As for the commissaire himself, Veyrenc had taken some time to identify him. Seen from a distance, Adamsberg looked nondescript. Several times in the corridor, Veyrenc had passed this small man, a slow-moving bundle of tension, whose face was curiously angular and whose clothes and demeanour were dishevelled, without realising that he was one of the most famous figures, for good or ill, in the Serious Crime Squad. Even his eyes did not seem to be much use. Veyrenc had been waiting for his official interview since his first day on the job. But Adamsberg had never even noticed him, going round as he did in a daze of either profound or vacant thought. Perhaps it was possible that a whole year would go past before the commissaire noticed that his team had acquired a new member.

The other officers, however, had not missed the considerable opportunity offered by the arrival of a New Recruit. Which was why Veyrenc found himself stuck here in the broom cupboard on the seventh floor of a building, carrying out an excruciatingly boring surveillance duty. Normally, he should have been relieved regularly, and at first that had happened. Then the relief had become more erratic, with the excuse that X was depressive, Y might fall asleep, Z suffered from claustrophobia, or irritation or backache. As a result, he was now the only officer still mounting guard from morning to night, sitting on a wooden chair.
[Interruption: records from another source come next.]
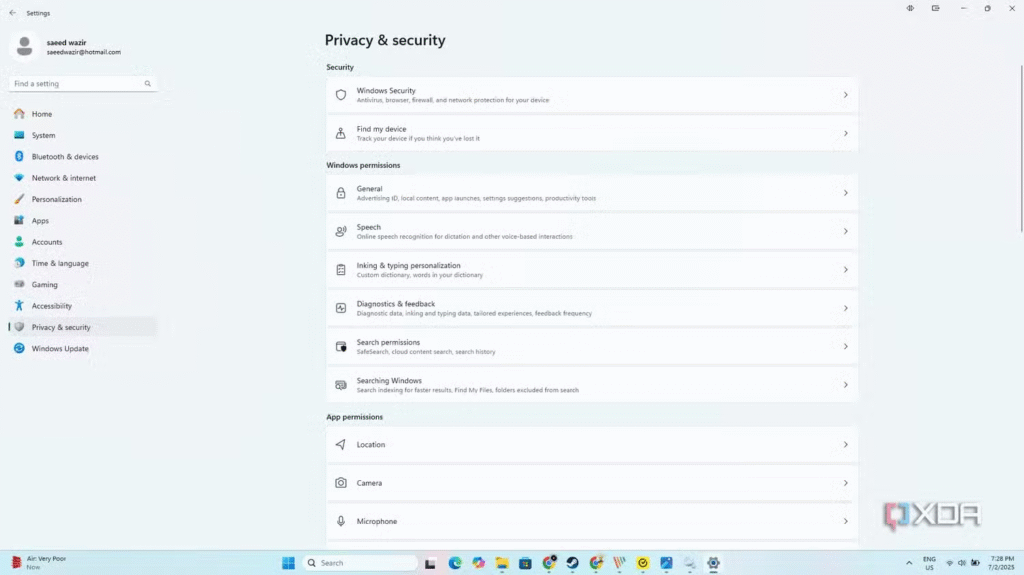Expand the Search permissions chevron
The width and height of the screenshot is (1024, 575).
(845, 347)
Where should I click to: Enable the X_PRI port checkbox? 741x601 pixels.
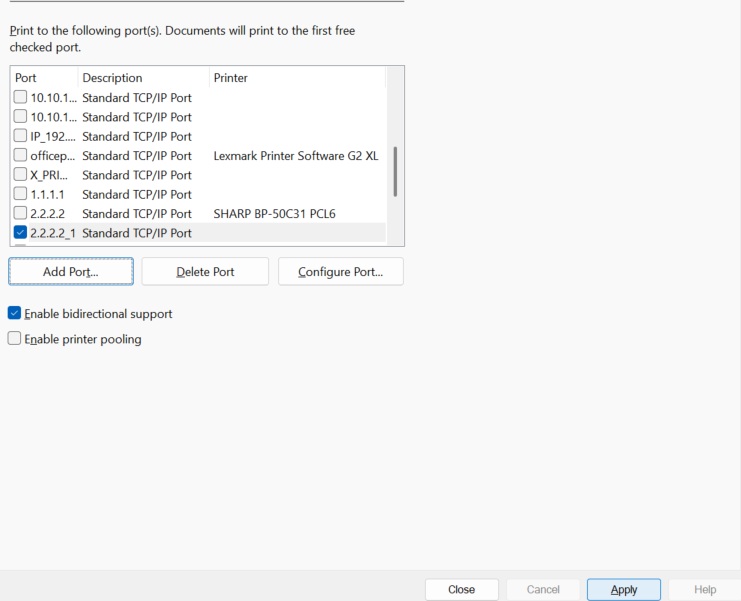(x=21, y=175)
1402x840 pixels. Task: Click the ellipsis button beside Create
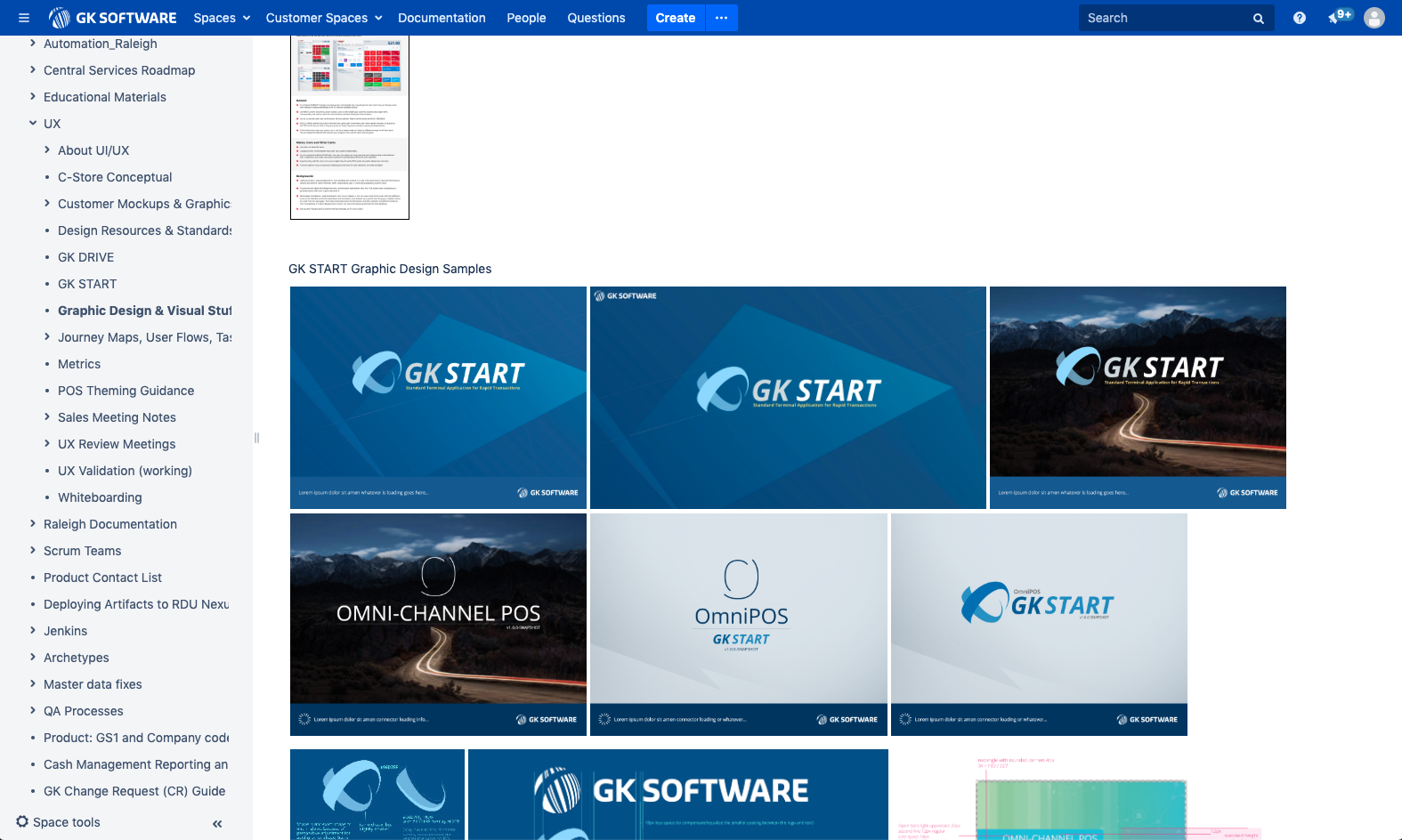point(721,18)
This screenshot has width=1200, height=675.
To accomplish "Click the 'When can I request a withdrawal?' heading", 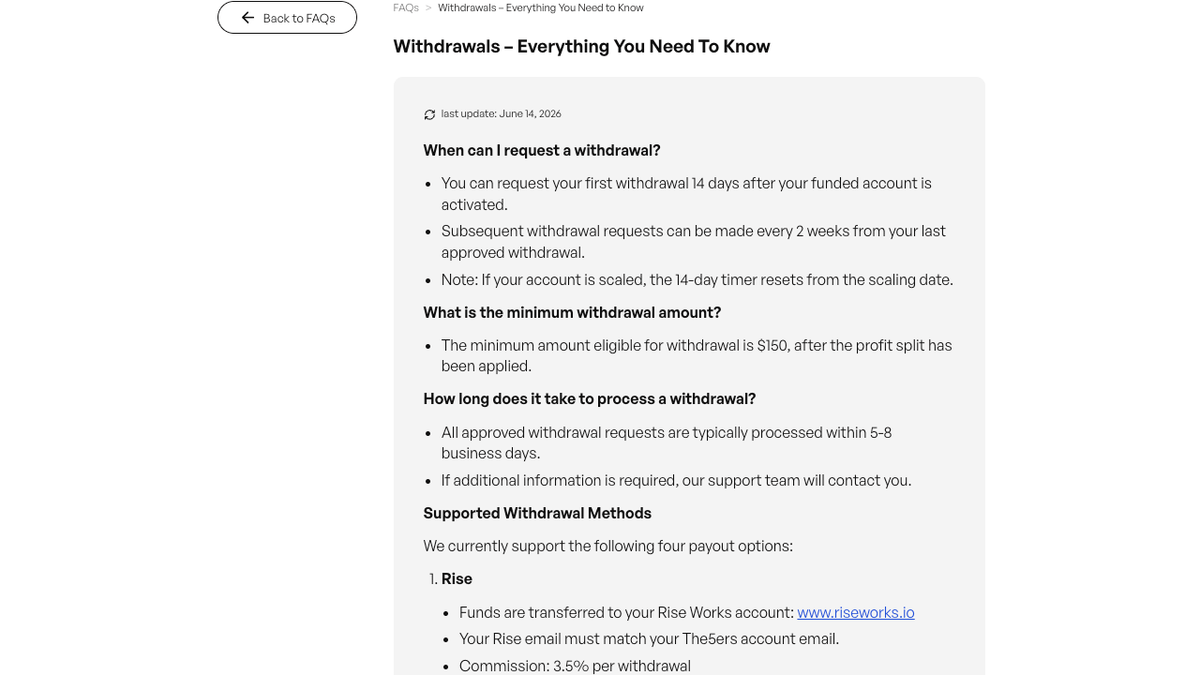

Veyrenc stretched out his legs as best he could. Newcomers usually get treated this way, and he was not particularly downcast. With a pile of books at his feet, a pocket ashtray in his jacket, a view of the clouds through the skylight and his pen in working order, he could almost have been happy here. His mind was at rest, his solitude was overcome, his objective reached.

1The events in Canada which prompted this protection, and are referred to occasionally hereafter, are described in Wash This Blood Clean from My Hand (Knopf Canada, 2007).